What the task requires> No pictures belong in the copy. Restate the rest of the data exactly.

Collected data entries
┌──
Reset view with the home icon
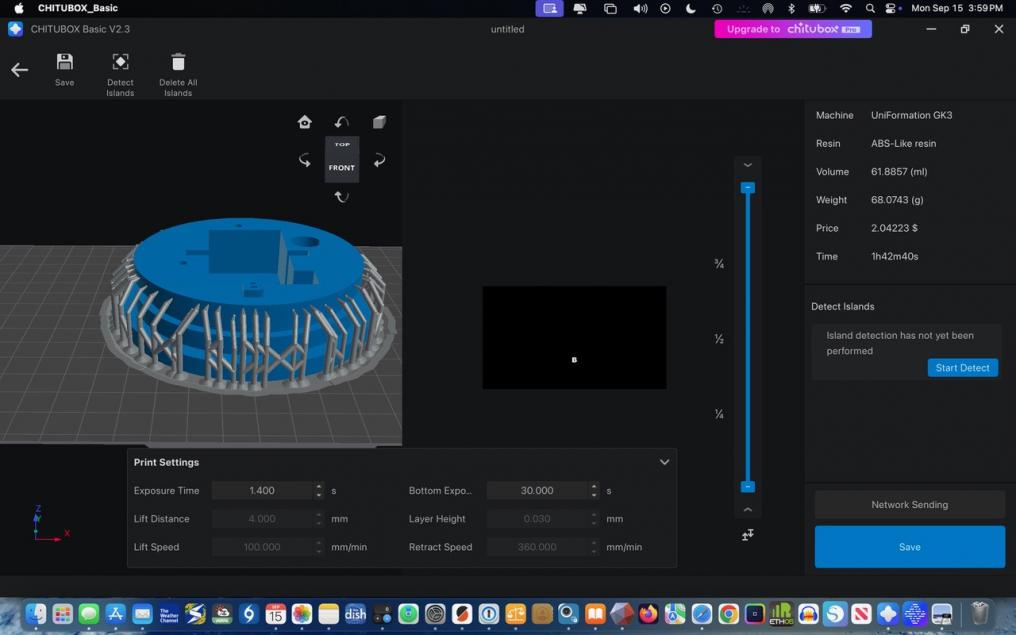 [305, 122]
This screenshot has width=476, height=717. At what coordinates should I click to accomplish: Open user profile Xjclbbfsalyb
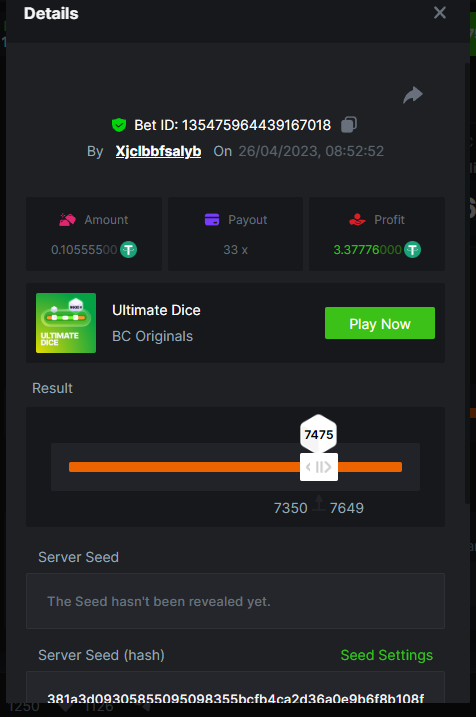coord(158,151)
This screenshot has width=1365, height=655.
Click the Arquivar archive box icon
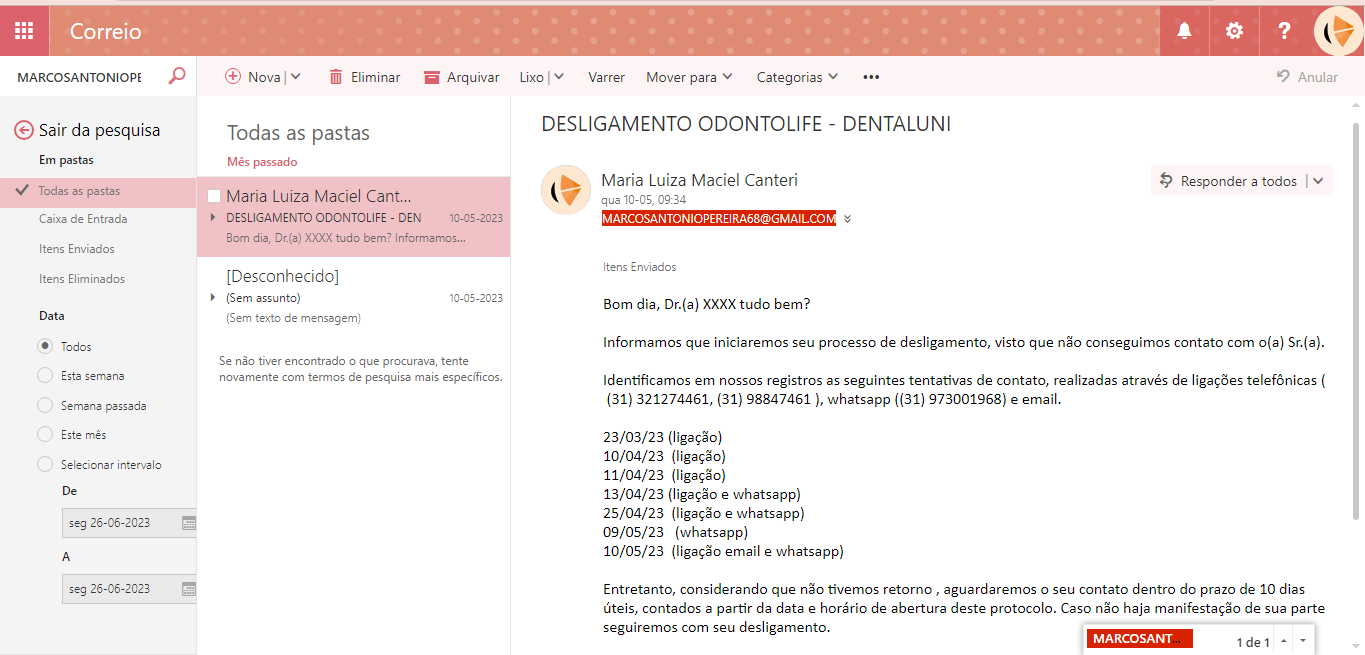pyautogui.click(x=432, y=77)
└──
Response to the task>
Reset view with the home icon
 [305, 122]
This screenshot has width=476, height=717. At what coordinates should I click to accomplish: Open user profile Xjclbbfsalyb
coord(158,151)
This screenshot has width=1365, height=655.
Click the Arquivar archive box icon
pyautogui.click(x=432, y=77)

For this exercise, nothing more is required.